There are some kits available that help to heat the pipes and generally will never let the temperature fall below a critical level, they are electrical and are set to come on when the temperature falls to a certain level, these have only recently become available so take a look into them on-line as they are value for much money when you consider the damage that could be done by a leaking water pipe.
The signs of a frozen pipe: If you turn a tap on and only a trickle of water - or no water - comes out, chances are a pipe has frozen.
Pipes located near exterior walls or in attic areas without insulation are the prime suspects.
- Your first step is to turn off the main stop-cock to your home, if you don't know where it is, find out. Check it is safe to turn off the water, particularly if you have a combi boiler, but this is the best way to minimise damage if a pipe does burst.
- Next, check that no pipes have burst, they may not actually be leaking water because the ice has not yet melted. If you discover one that has, call a licensed plumber or heating engineer.
- Leave the trickling tap open - along with any others that are just trickling, running water through the pipe will help melt ice in the pipe.
When checking your home, if you locate a pipe that's definitely frozen but hasn't burst you can try to thaw it manually and gently using a hair dryer or sealed portable heater but absolutely not an electric fire!
Towels soaked in hot water can also help.
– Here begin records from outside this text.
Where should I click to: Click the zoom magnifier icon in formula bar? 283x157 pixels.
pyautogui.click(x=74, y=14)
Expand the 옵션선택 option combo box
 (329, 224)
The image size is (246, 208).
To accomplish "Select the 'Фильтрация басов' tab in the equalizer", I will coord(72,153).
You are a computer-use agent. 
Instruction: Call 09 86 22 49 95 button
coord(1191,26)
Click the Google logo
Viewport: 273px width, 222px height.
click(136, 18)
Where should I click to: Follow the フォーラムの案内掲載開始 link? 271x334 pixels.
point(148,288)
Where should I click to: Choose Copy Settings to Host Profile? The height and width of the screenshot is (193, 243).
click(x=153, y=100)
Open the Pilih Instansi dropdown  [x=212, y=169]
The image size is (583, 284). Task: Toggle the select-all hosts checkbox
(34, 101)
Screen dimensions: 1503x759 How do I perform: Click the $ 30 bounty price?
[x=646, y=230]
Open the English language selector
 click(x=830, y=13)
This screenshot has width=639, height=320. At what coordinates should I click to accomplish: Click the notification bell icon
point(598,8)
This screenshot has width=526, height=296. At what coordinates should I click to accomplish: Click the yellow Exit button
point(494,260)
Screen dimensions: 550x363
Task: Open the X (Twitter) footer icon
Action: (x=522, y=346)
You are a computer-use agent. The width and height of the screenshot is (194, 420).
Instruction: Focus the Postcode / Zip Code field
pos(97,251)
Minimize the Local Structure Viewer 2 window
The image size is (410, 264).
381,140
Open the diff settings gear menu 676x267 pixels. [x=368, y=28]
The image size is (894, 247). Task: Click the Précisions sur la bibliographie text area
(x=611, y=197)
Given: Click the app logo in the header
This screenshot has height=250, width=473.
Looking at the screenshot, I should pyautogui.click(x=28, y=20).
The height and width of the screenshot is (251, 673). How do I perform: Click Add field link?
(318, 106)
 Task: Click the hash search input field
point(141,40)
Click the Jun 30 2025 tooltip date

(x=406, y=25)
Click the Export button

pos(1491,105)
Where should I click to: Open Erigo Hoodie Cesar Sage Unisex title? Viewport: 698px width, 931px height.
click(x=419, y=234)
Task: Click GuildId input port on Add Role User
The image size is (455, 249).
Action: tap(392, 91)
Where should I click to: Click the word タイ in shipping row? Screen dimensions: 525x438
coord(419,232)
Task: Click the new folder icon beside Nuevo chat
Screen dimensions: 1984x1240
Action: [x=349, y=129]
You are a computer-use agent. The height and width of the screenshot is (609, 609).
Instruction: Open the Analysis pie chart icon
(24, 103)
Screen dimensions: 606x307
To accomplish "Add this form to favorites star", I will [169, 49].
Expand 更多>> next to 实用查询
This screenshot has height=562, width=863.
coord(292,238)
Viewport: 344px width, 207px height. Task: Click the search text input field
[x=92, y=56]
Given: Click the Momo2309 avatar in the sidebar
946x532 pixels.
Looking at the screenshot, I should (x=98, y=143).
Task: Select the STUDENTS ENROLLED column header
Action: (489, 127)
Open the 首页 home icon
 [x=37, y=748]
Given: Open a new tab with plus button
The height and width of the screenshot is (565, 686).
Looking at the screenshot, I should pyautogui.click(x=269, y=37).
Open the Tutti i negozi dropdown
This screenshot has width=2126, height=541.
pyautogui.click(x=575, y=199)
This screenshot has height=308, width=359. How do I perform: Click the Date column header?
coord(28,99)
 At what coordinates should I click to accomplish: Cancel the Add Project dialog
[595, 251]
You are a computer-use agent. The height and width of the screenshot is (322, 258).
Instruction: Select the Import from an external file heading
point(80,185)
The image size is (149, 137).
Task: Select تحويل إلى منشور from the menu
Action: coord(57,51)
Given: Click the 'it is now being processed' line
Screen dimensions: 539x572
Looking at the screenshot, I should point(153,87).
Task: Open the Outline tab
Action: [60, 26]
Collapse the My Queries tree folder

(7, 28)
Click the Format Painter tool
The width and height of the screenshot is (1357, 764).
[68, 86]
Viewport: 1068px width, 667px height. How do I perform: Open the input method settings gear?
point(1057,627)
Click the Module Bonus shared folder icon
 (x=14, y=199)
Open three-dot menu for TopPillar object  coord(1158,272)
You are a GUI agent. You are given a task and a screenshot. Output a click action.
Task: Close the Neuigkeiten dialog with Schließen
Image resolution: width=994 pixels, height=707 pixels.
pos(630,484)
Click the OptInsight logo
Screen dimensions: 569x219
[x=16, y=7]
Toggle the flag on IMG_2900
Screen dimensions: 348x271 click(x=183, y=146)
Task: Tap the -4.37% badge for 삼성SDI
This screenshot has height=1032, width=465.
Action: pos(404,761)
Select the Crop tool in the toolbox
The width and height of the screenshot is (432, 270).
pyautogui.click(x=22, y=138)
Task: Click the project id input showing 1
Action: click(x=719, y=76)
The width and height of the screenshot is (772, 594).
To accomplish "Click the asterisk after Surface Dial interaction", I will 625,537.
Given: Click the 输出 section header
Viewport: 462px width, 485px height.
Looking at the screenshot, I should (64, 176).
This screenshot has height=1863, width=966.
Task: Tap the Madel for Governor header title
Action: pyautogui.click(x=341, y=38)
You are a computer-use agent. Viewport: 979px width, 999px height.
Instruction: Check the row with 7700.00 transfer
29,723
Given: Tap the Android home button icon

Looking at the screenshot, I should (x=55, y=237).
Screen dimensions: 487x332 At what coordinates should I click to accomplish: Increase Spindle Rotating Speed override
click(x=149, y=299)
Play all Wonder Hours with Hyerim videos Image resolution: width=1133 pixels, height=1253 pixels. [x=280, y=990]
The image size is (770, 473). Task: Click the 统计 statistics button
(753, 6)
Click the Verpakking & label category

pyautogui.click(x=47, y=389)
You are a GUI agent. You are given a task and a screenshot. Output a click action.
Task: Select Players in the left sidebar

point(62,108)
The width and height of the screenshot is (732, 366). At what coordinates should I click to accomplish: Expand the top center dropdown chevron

Never use an open flame or blowtorch.
Your aim is to find the ice blockage and defrost it safely before it splits the pipe, you'll know when you've succeeded because the water will flow freely from the tap again but do keep a careful watch for any leaks.
If your tap won't flow but you can't find the pipe it may be hidden or inaccessible, this is a real danger so contact a licensed plumber for help.
Ice can burst a pipe but it's the thaw that causes the damage.
If you're unfortunate enough to be in your house when a pipe bursts go directly to the stop-cock, whatever damage the water flow could cause will be limited if the mains flow is stopped.
Now, if you have Home Emergency cover which is normally shown on your policy schedule, call the 24 hour Home Emergency number provided, normally on the back of your policy booklet.
No Home Emergency cover?, call a licensed plumber then call your insurer - but always take steps to control and reduce the damage first.